**REQUIRED ACTION:**
From the line containing "Click the Deploy toolbar icon" through the last line of the data, both ends included, write out every line exactly; omit the pictures.

**TASK INPUT:**
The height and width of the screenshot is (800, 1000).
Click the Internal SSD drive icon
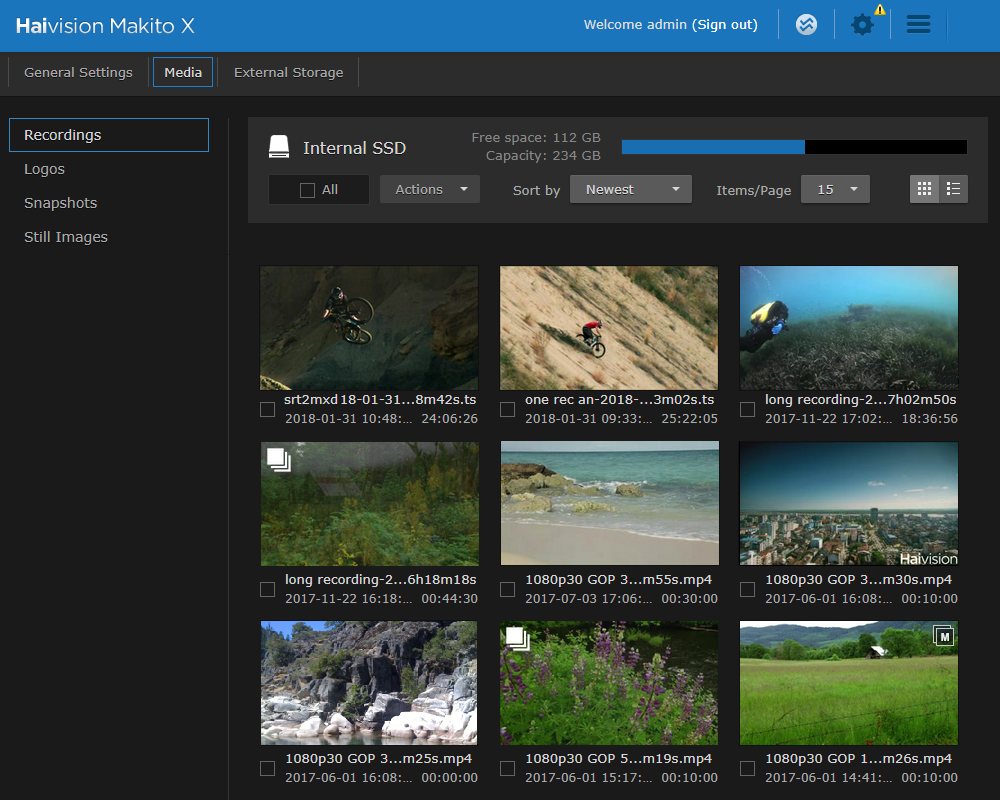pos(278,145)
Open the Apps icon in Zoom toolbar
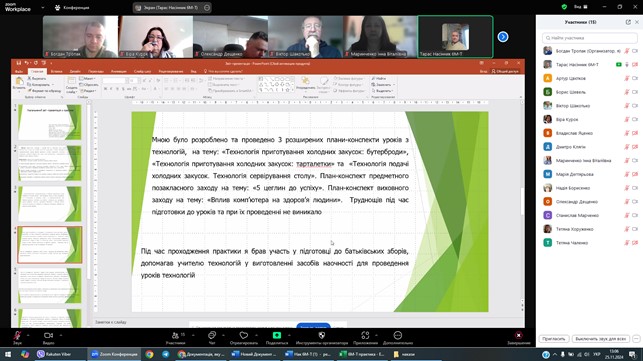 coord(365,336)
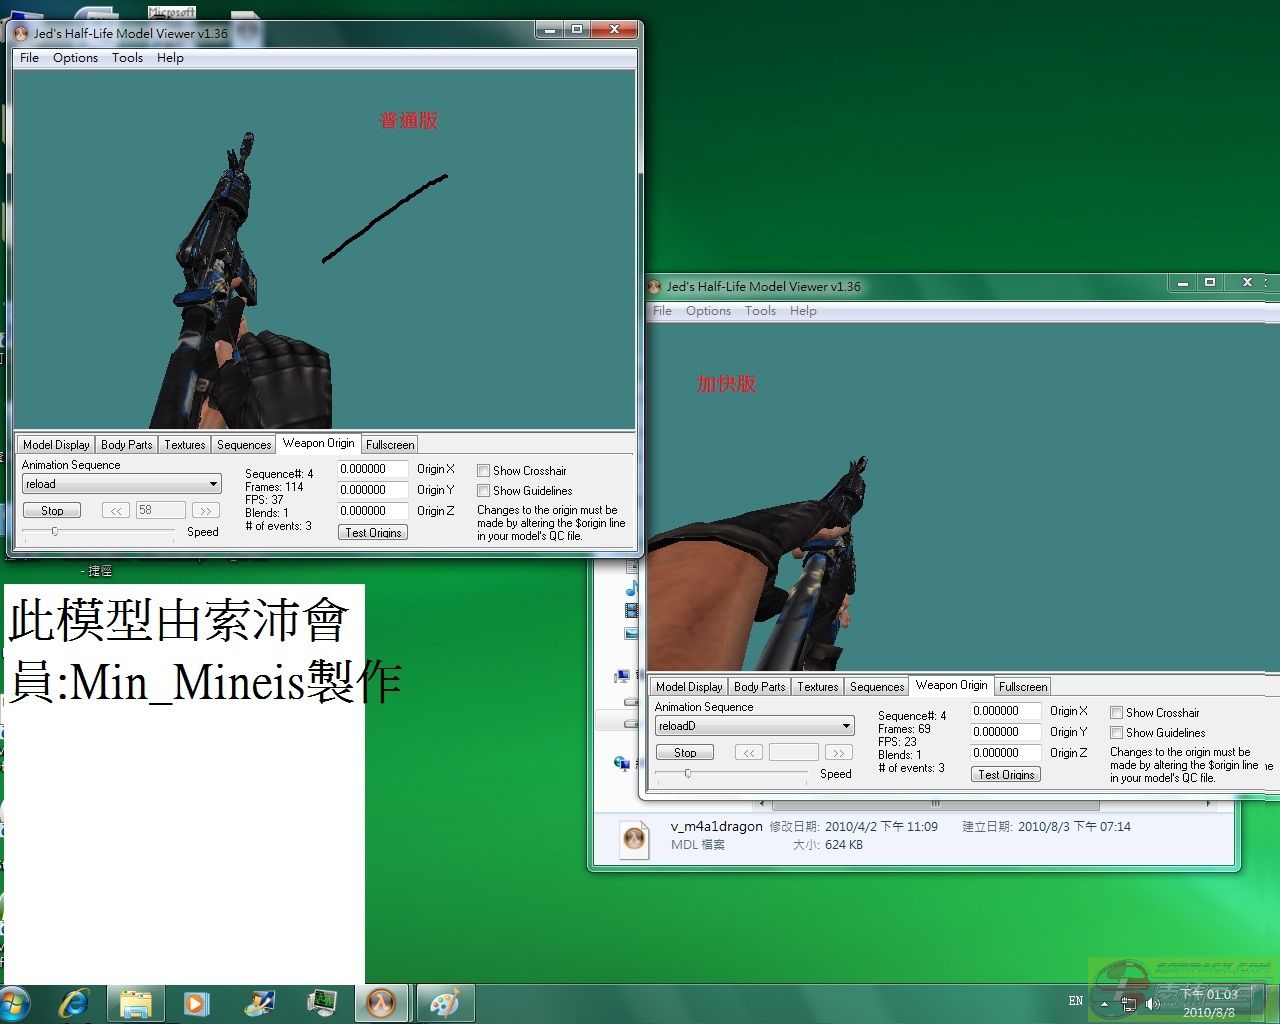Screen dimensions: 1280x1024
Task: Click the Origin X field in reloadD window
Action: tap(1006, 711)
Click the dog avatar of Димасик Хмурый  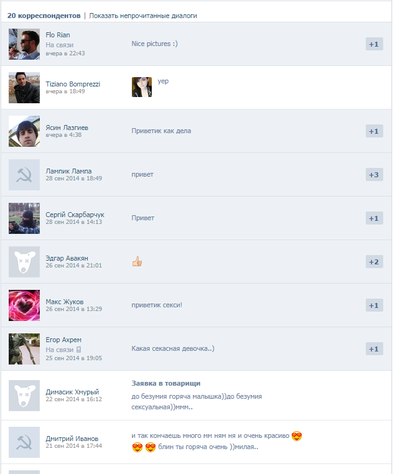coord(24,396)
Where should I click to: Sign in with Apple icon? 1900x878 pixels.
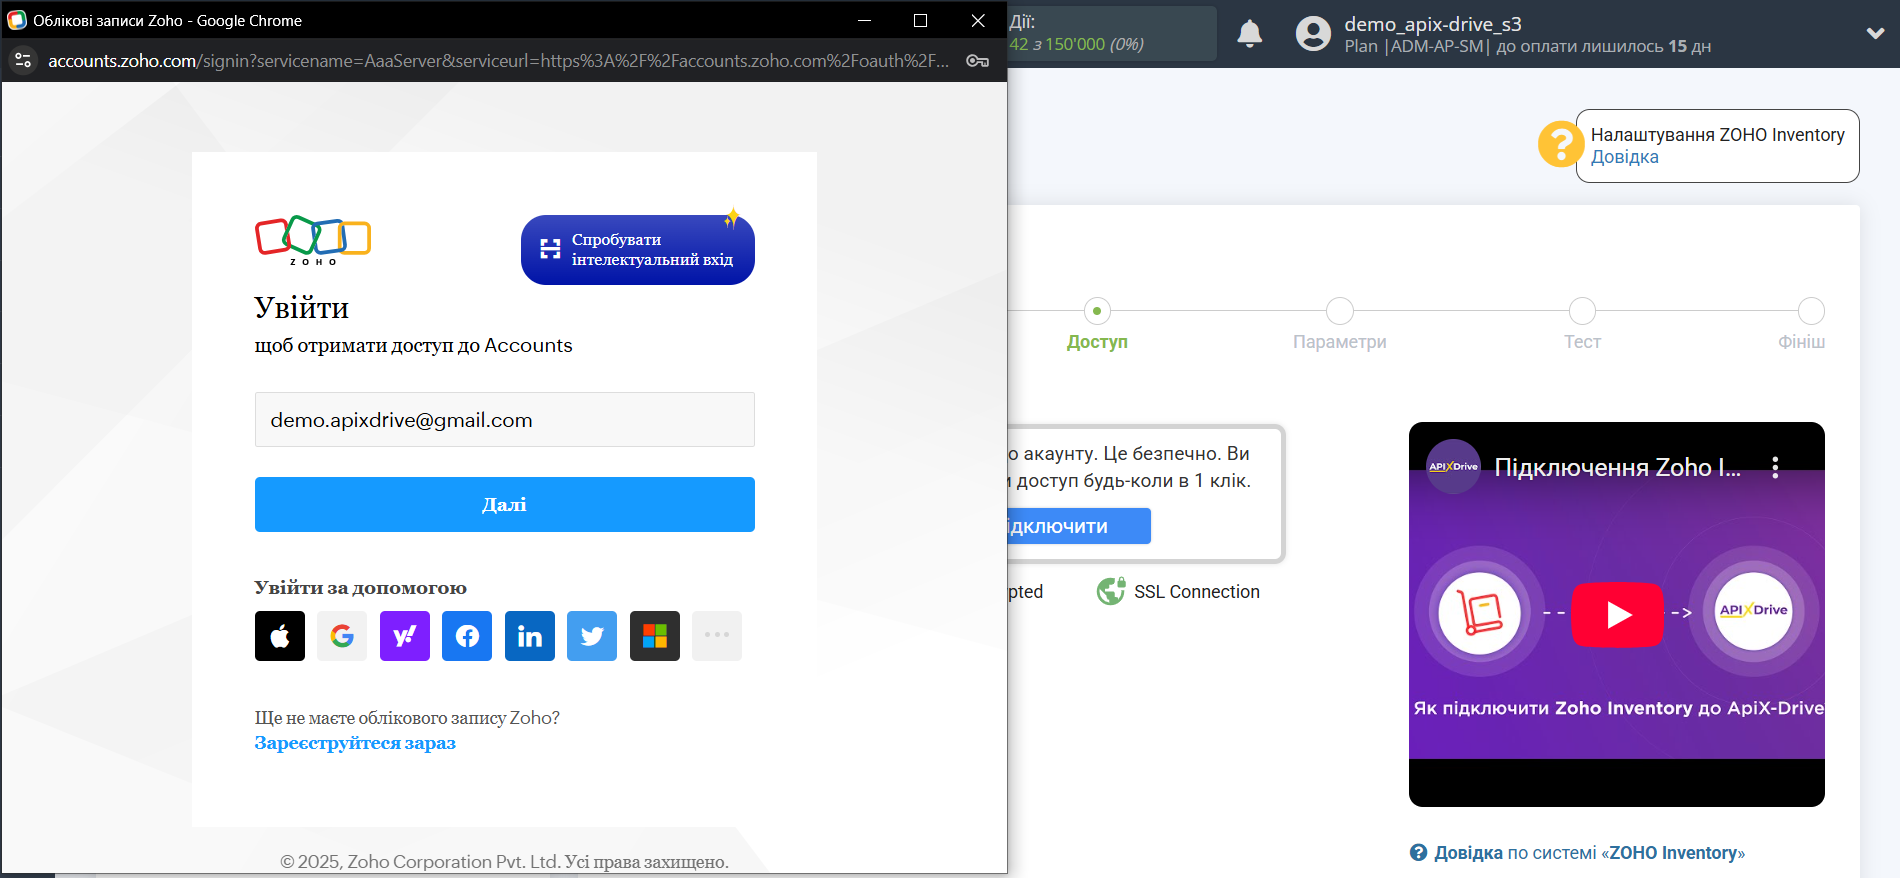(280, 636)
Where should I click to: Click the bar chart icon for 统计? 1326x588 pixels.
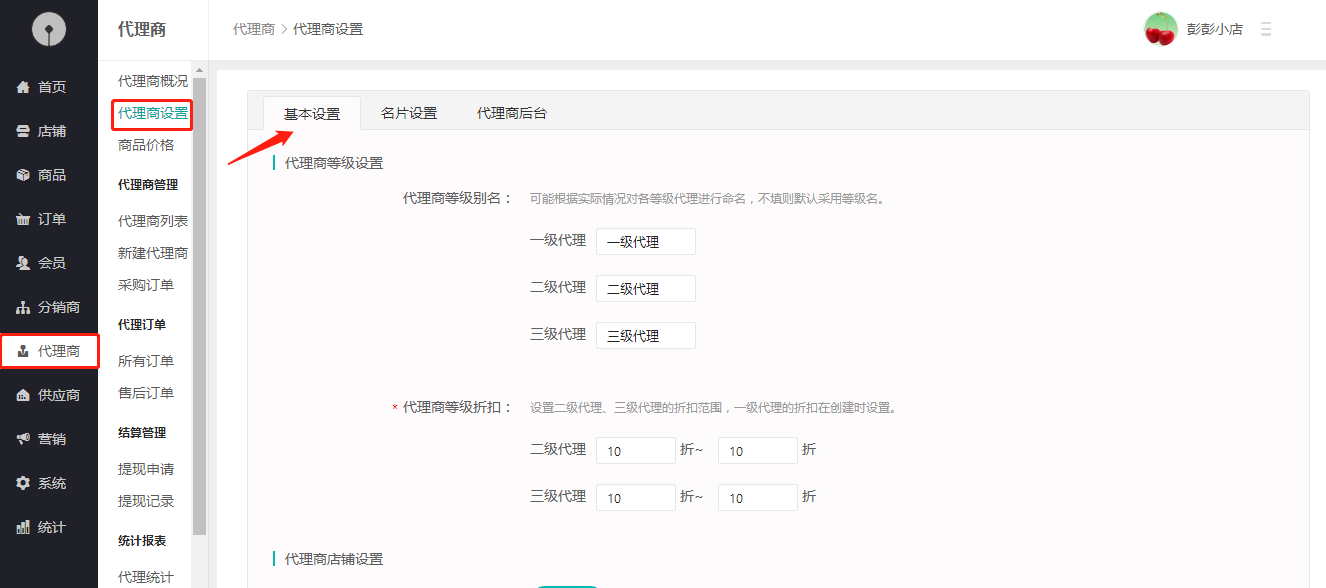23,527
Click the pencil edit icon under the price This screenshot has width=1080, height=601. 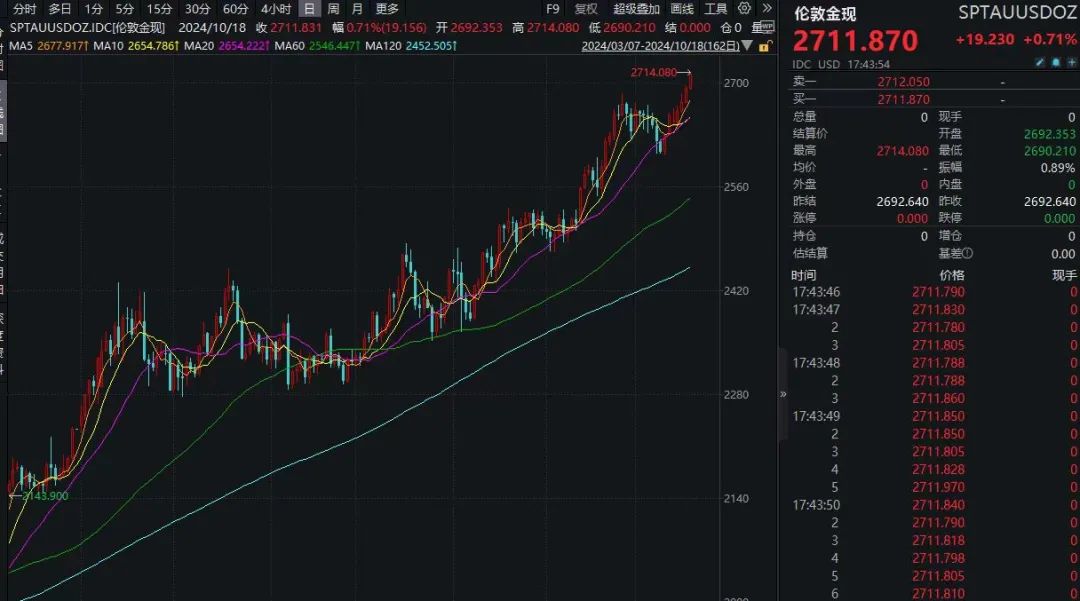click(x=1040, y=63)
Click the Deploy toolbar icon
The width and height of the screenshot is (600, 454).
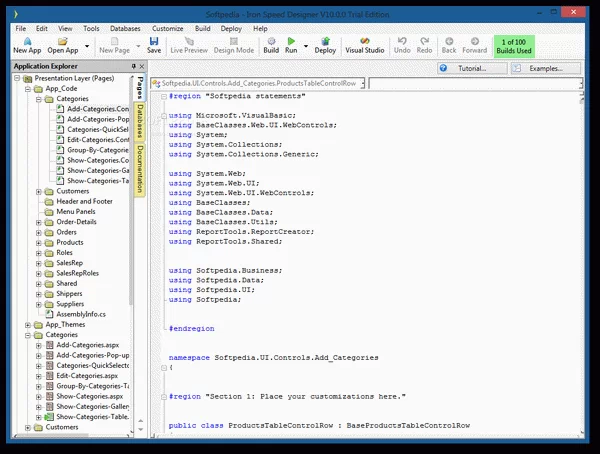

**FINISHED EXERCISE:**
Click the Deploy toolbar icon
The width and height of the screenshot is (600, 454).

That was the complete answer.